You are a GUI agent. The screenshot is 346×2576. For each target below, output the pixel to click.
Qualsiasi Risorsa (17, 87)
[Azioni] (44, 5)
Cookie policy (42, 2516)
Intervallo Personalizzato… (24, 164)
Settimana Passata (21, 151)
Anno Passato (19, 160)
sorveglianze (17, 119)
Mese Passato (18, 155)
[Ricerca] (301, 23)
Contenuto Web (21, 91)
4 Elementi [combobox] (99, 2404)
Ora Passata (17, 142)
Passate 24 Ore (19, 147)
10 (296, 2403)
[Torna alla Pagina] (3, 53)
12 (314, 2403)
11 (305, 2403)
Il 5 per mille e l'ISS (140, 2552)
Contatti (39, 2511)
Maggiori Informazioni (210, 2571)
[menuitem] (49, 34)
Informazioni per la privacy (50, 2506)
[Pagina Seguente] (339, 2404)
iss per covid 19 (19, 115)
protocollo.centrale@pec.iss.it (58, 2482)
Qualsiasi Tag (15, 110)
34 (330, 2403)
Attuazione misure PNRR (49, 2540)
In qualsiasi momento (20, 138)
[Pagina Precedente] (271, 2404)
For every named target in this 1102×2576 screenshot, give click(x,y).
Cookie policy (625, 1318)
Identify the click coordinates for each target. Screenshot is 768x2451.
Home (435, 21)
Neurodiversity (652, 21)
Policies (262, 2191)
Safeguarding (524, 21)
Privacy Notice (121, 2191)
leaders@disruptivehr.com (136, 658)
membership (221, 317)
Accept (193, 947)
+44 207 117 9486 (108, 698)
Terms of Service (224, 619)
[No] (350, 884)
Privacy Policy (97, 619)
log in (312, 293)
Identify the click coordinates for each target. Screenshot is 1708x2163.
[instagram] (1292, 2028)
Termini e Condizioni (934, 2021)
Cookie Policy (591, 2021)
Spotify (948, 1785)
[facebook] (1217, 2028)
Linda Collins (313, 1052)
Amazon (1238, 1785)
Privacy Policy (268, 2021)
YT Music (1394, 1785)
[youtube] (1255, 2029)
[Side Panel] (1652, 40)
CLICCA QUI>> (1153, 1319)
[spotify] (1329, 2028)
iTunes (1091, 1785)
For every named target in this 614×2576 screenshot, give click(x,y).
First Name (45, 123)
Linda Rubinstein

**Goal of the exercise:** Restate the full data above, keeping each word intact.

**Response for this exercise:**
You are a GUI agent. The screenshot is 346×2576. For each target below, output the pixel to click.
Qualsiasi Risorsa (17, 87)
[Azioni] (44, 5)
Cookie policy (42, 2516)
Intervallo Personalizzato… (24, 164)
Settimana Passata (21, 151)
Anno Passato (19, 160)
sorveglianze (17, 119)
Mese Passato (18, 155)
[Ricerca] (301, 23)
Contenuto Web (21, 91)
4 Elementi [combobox] (99, 2404)
Ora Passata (17, 142)
Passate 24 Ore (19, 147)
10 (296, 2403)
[Torna alla Pagina] (3, 53)
12 (314, 2403)
11 (305, 2403)
Il 5 per mille e l'ISS (140, 2552)
Contatti (39, 2511)
Maggiori Informazioni (210, 2571)
[menuitem] (49, 34)
Informazioni per la privacy (50, 2506)
[Pagina Seguente] (339, 2404)
iss per covid 19 (19, 115)
protocollo.centrale@pec.iss.it (58, 2482)
Qualsiasi Tag (15, 110)
34 (330, 2403)
Attuazione misure PNRR (49, 2540)
In qualsiasi momento (20, 138)
[Pagina Precedente] (271, 2404)
For every named target in this 1102×2576 screenshot, give click(x,y).
Cookie policy (625, 1318)
Identify the click coordinates for each target. Screenshot is 768x2451.
Home (435, 21)
Neurodiversity (652, 21)
Policies (262, 2191)
Safeguarding (524, 21)
Privacy Notice (121, 2191)
leaders@disruptivehr.com (136, 658)
membership (221, 317)
Accept (193, 947)
+44 207 117 9486 (108, 698)
Terms of Service (224, 619)
[No] (350, 884)
Privacy Policy (97, 619)
log in (312, 293)
Identify the click coordinates for each target. Screenshot is 1708x2163.
[instagram] (1292, 2028)
Termini e Condizioni (934, 2021)
Cookie Policy (591, 2021)
Spotify (948, 1785)
[facebook] (1217, 2028)
Linda Collins (313, 1052)
Amazon (1238, 1785)
Privacy Policy (268, 2021)
YT Music (1394, 1785)
[youtube] (1255, 2029)
[Side Panel] (1652, 40)
CLICCA QUI>> (1153, 1319)
[spotify] (1329, 2028)
iTunes (1091, 1785)
For every named target in this 614×2576 screenshot, give click(x,y).
First Name (45, 123)
Linda Rubinstein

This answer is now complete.